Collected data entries

-=-=-

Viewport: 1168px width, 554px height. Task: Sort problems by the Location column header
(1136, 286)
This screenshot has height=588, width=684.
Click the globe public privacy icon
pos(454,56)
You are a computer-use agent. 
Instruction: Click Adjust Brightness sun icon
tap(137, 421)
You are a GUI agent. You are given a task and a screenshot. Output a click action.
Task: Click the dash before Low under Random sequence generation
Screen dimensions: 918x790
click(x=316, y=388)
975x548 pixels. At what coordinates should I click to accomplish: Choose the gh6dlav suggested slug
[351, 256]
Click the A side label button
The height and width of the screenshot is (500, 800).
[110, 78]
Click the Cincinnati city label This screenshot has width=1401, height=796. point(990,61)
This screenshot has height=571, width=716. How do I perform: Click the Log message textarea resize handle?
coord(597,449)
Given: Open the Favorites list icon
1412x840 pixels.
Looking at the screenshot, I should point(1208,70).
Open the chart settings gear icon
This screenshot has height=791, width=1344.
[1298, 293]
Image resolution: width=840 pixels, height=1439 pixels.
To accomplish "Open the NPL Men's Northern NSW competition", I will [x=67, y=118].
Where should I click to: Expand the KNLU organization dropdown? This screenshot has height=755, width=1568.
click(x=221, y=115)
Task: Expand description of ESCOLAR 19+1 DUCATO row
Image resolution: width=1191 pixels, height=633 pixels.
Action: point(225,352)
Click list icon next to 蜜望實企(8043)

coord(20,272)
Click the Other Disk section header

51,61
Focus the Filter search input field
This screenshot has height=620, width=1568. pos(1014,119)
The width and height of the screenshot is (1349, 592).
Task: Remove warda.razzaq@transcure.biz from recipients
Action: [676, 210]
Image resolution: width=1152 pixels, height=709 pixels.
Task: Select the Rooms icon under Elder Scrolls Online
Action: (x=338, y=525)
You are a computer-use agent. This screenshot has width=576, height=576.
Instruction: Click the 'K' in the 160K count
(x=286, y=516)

-=-=-

Only the lines from the one containing "Click the globe public privacy icon" through the final line above should be duplicated, exactly as they stand.

**Exercise result:**
Click the globe public privacy icon
pos(454,56)
You are a computer-use agent. 
Instruction: Click Adjust Brightness sun icon
tap(137, 421)
You are a GUI agent. You are given a task and a screenshot. Output a click action.
Task: Click the dash before Low under Random sequence generation
Screen dimensions: 918x790
click(x=316, y=388)
975x548 pixels. At what coordinates should I click to accomplish: Choose the gh6dlav suggested slug
[351, 256]
Click the A side label button
The height and width of the screenshot is (500, 800).
[110, 78]
Click the Cincinnati city label This screenshot has width=1401, height=796. point(990,61)
This screenshot has height=571, width=716. How do I perform: Click the Log message textarea resize handle?
coord(597,449)
Given: Open the Favorites list icon
1412x840 pixels.
Looking at the screenshot, I should point(1208,70).
Open the chart settings gear icon
This screenshot has height=791, width=1344.
[1298, 293]
Image resolution: width=840 pixels, height=1439 pixels.
To accomplish "Open the NPL Men's Northern NSW competition", I will [x=67, y=118].
Where should I click to: Expand the KNLU organization dropdown? This screenshot has height=755, width=1568.
click(x=221, y=115)
Task: Expand description of ESCOLAR 19+1 DUCATO row
Image resolution: width=1191 pixels, height=633 pixels.
Action: point(225,352)
Click list icon next to 蜜望實企(8043)

coord(20,272)
Click the Other Disk section header

51,61
Focus the Filter search input field
This screenshot has height=620, width=1568. pos(1014,119)
The width and height of the screenshot is (1349, 592).
Task: Remove warda.razzaq@transcure.biz from recipients
Action: [676, 210]
Image resolution: width=1152 pixels, height=709 pixels.
Task: Select the Rooms icon under Elder Scrolls Online
Action: (x=338, y=525)
You are a computer-use agent. This screenshot has width=576, height=576.
Instruction: Click the 'K' in the 160K count
(x=286, y=516)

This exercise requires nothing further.